Cairns, 1935. Scientists released the Great Mexican Toad, Bufo marinus, in the hope that they would eat up cane larvae. They didn’t.
Suffering almost zero predation, however, they have since plagued northern Australia, devastating countless beautiful native species. The failed pest-controller became a far more menacing pest.
This is I believe a prophetic fable of what we are on the cusp of doing with the proposed “religious freedom laws.” These laws will prove to be a pest, devouring much of what is natural and beautiful, and creating a problem far larger and more insidious than that which it attempts to address.
I write as Christian leader, representing many who are intended to be protected by this legislation. I write also as someone against whom existing anti-discrimination action has been brought, a mildly annoying ordeal that the new legislation attempts to mitigate. I have considerable public and personal interest in this legislation.
I begin by identifying some of the more glaring problems with the draft legislation, before describing its unintended but ineluctably catastrophic effects. I then outline a harder but better approach to the existing problem, and conclude by showing the ultimate futility of religious freedom laws.
There are at least five obvious problems with the draft Religious Discrimination Bill 2019.
(1) The legislation is reactionary rather than principled
The convoluted Section 8 of the draft states that “an employer conduct rule that [...] would have the effect of restricting or preventing an employee of the employer from making a statement of belief at a time other than when the employee is performing work on behalf of the employer; is not reasonable unless compliance with the rule by employees is necessary to avoid unjustifiable financial hardship to the employer.” This manifestly reacts to the notorious Israel Folau case.

*Information shown*:
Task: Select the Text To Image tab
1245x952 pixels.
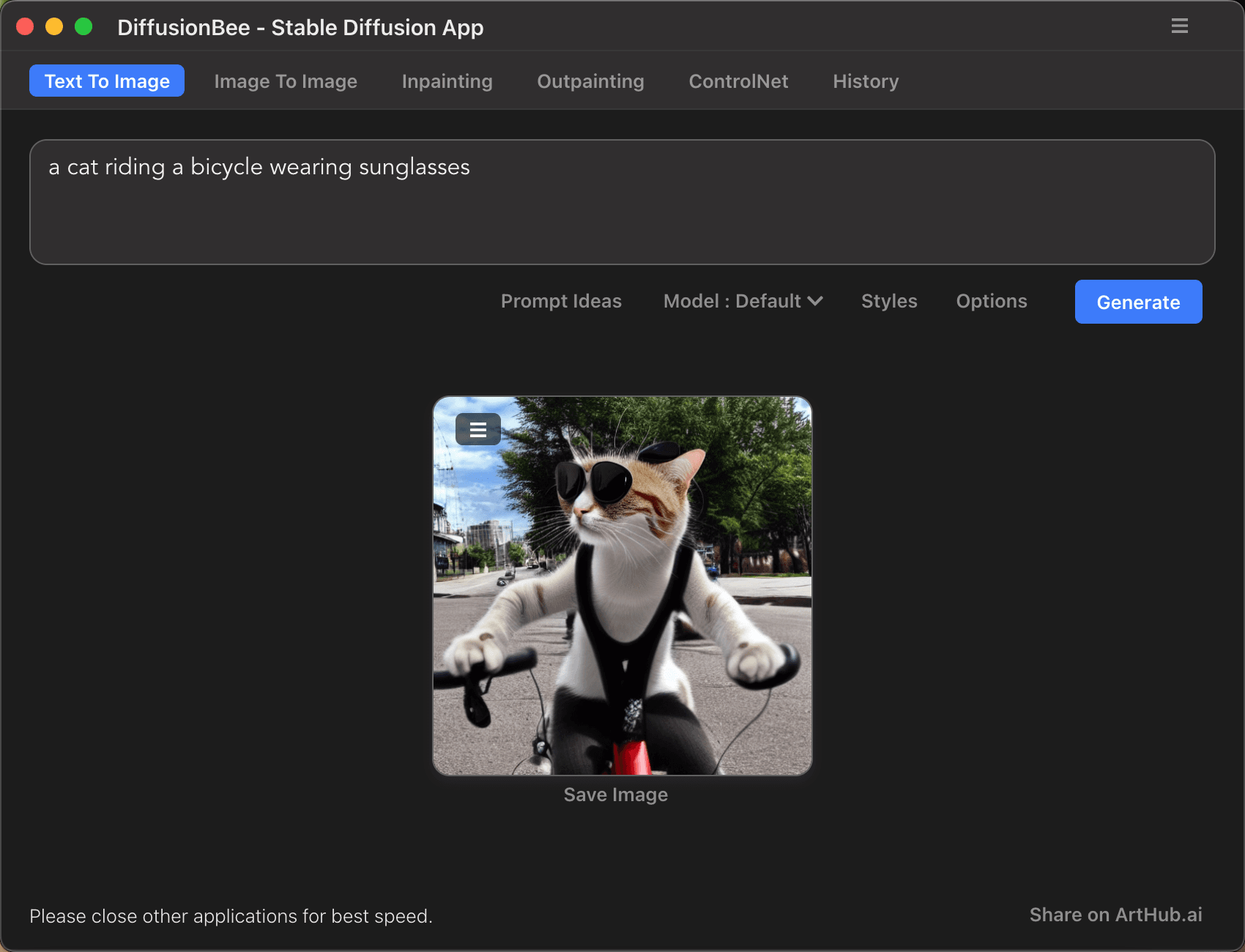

*Stated goal 1*: List the steps that the piece on the proposed religious freedom laws says it will take, in the order it gives them.
*Stated goal 2*: Write the next part of the piece on the proposed religious freedom laws, following on from its final sentence.

*Task result 1*:
1. Identify some of the more glaring problems with the draft legislation.
2. Describe its unintended but ineluctably catastrophic effects.
3. Outline a harder but better approach to the existing problem.
4. Conclude by showing the ultimate futility of religious freedom laws.

*Task result 2*:
Section 41 states that a statement of belief does not “contravene subsection 17(1) of the Anti-Discrimination Act 1998 of Tasmania.” This curiously specific reference to a state act manifestly reacts to the Julian Porteous case, the Catholic Archbishop prosecuted for distributing a booklet summarising his own church’s teaching about marriage. It touches also upon my own case, for this was the same act that was used to prosecute me for statements I made in defence of marriage in 2011.
Laws that react to hard cases, rather than being built on basic principles, are bound to be too narrowly focussed, too prone to pleasing whatever interest group is loudest at the moment, and too prone to being written according to political expediency or gain, rather than sound general principles.
(2) The legislation will require civil courts to undertake theological analysis
Section 3 states that an object of the Act is “to ensure that people can, consistently with Australia’s obligations with respect to freedom of religion and freedom of expression, and subject to specified limits, make statements of belief.” Section 5 defines a statement of belief as a statement that “may reasonably be regarded as being in accordance with the doctrines, tenets, beliefs or teachings of the religion.”
This is a question of theology. Will our judges decide on these matters of theology? Will they call in expert theologians? If a purported “Christian” statement is being assessed, will they call in Catholic or Protestant theologians? Liberal or conservative? Confessional or charismatic?
The need to determine a statement’s “accordance” with the speaker’s purported “religion” will require a curious new Inquisition, which no one expects (according to Monty Python).
(3) The legislation will not prevent Christian business owners from being coerced against their conscience
Section 10 provides that “Religious bodies may act in accordance with their faith”, but then excludes from this “a body that engages solely or primarily in commercial activities.” Page 5 of the Outline of reforms explains that “a Christian bookstore, or a Muslim florist, would not be covered by this definition.”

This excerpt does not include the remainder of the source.